Work to be completed >> Please rewrite the lines beginning at the one containing "Click the FMS" and stopping after the one containing "click(430, 28)", changing "Where should I click to" to "Where do I click to" and leaving everything else as it is.

++++ Exercise materials ++++

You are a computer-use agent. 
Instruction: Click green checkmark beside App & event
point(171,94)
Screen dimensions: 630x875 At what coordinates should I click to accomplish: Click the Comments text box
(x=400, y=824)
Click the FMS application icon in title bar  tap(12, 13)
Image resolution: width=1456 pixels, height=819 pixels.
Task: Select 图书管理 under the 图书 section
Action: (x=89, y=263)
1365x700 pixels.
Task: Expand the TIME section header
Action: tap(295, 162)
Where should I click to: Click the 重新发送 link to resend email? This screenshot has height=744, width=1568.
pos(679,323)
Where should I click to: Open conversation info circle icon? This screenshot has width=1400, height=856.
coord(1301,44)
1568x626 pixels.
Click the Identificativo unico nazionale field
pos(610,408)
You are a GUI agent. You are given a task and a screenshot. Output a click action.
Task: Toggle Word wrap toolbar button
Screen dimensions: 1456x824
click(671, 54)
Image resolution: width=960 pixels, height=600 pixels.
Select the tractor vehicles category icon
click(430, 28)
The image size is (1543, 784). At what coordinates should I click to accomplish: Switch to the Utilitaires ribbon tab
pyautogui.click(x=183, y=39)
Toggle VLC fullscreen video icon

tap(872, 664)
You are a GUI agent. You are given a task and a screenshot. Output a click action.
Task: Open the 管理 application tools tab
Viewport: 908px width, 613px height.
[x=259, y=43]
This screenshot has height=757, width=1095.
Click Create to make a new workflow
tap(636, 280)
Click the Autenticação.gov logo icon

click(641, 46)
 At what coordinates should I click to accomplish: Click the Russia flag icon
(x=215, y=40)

++++

Written answer >>
Click the FMS application icon in title bar  tap(12, 13)
Image resolution: width=1456 pixels, height=819 pixels.
Task: Select 图书管理 under the 图书 section
Action: (x=89, y=263)
1365x700 pixels.
Task: Expand the TIME section header
Action: tap(295, 162)
Where do I click to: Click the 重新发送 link to resend email? This screenshot has height=744, width=1568.
pos(679,323)
Where do I click to: Open conversation info circle icon? This screenshot has width=1400, height=856.
coord(1301,44)
1568x626 pixels.
Click the Identificativo unico nazionale field
pos(610,408)
You are a GUI agent. You are given a task and a screenshot. Output a click action.
Task: Toggle Word wrap toolbar button
Screen dimensions: 1456x824
click(671, 54)
Image resolution: width=960 pixels, height=600 pixels.
Select the tractor vehicles category icon
click(430, 28)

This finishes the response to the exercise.